The cloud, what does it mean for the future of IT? From previous posts you know that I feel strongly that this is a great direction to be moving in, but what does it really mean for tech jobs?

A recent article from ComputerWorld stated that by 2012, cloud services will rake in $42 billion – roughly 3x what it takes in currently. The article seems to be split, with a sense of change that will happen in the next decade or so involving the nuts and bolts IT guys. I have to agree, in that there will be less demand for many staples we see in medium size business today. Exchange, SharePoint, CRM Software, and Financial applications are all perfect candidates to be moved off site. With bandwidth getting cheaper by the day and energy costs rising, it really is only a matter of time before it is more cost efficient to keep these items off site, and have them managed for you on top of it. Email archiving, backups, and hardware upgrades will be taken off the systems admin plate. Scary thought considering how much of systems admin role entails exactly those tasks. But will they be put out of a job? I don’t see it quite that way.

This will be the biggest change in computing since the development of the internet. The previously mentioned article said the last change as e-commerce. However, the internet was the vehicle. I’m not sure the thing people will remember in the switch will be the cloud, but it certainly will be the vehicle. The jobs it will create, and it WILL create them, will be a different breed of IT. The roles will not be so much based on the technical roles that they are today, but on the ability to act with a business sense. A role typically taken up by CIO/CTO that will be shifted onto the support roles. Of course those higher level positions will still have the same responsibility, but may be able to really spend their time focusing on business processes as the support team can manage the cloud. Of course there is a great deal of technology involved still, and the hardware/software support roles will not go away. The other area that will flourish with this change will be security. Suddenly with everything offsite, security will be a very point that is highly scrutinized.
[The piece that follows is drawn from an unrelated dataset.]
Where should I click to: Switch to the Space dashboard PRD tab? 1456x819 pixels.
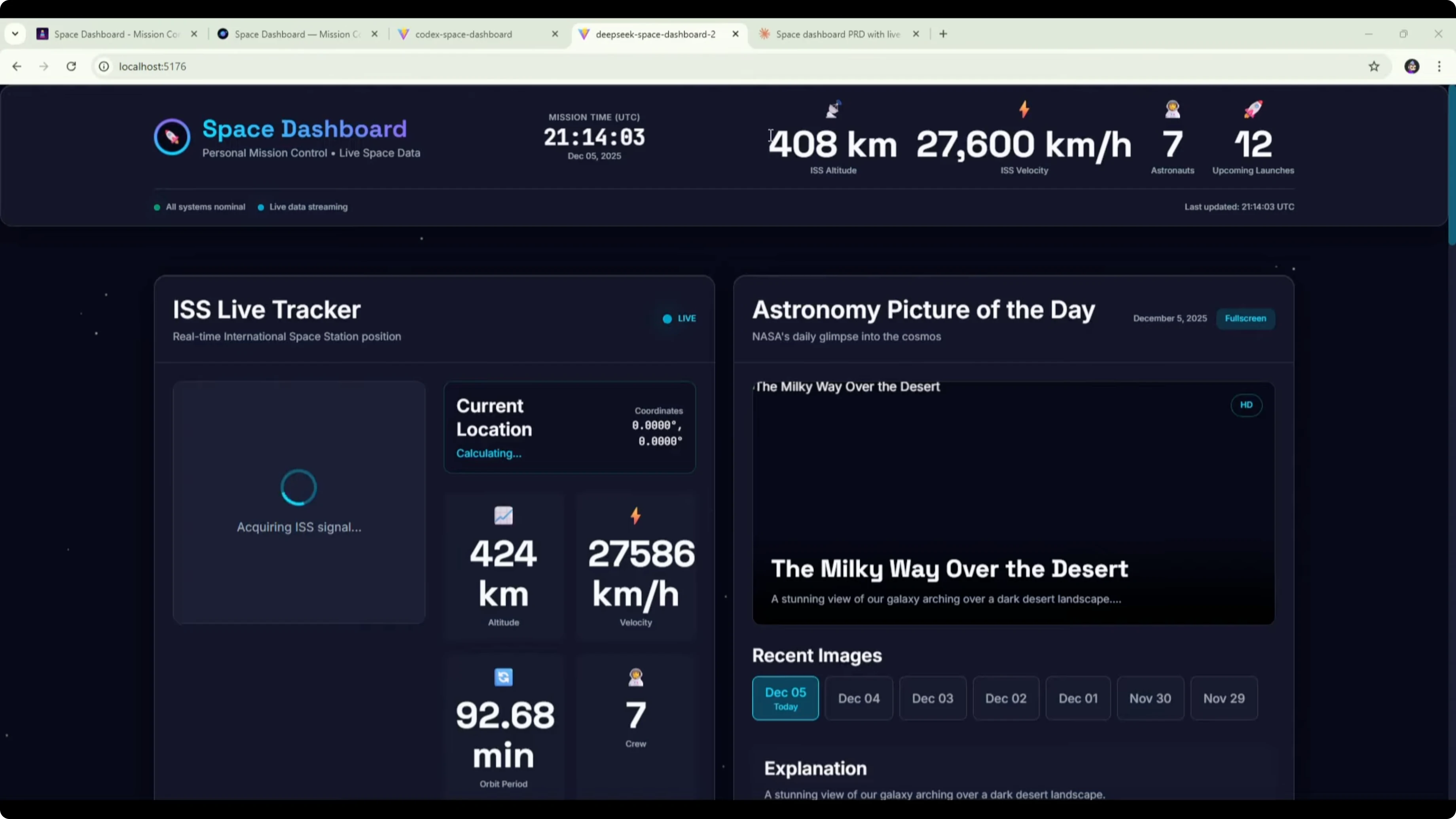(x=838, y=34)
Cloud computing is definitely on the front line of change in IT, however is not nearly the answer for everything. It’s not right for everyone, and it’s not going to put you out of a job. At least not yet. We can revisit in 10 years. Not convinced? Check out the myths of cloud computing.

1 comment:

  1. I agree with your assesment. I do think the jobs will change. Even in software development we're seeing the shift from building core infrastructure to assembling bigger components. Interesting times ahead!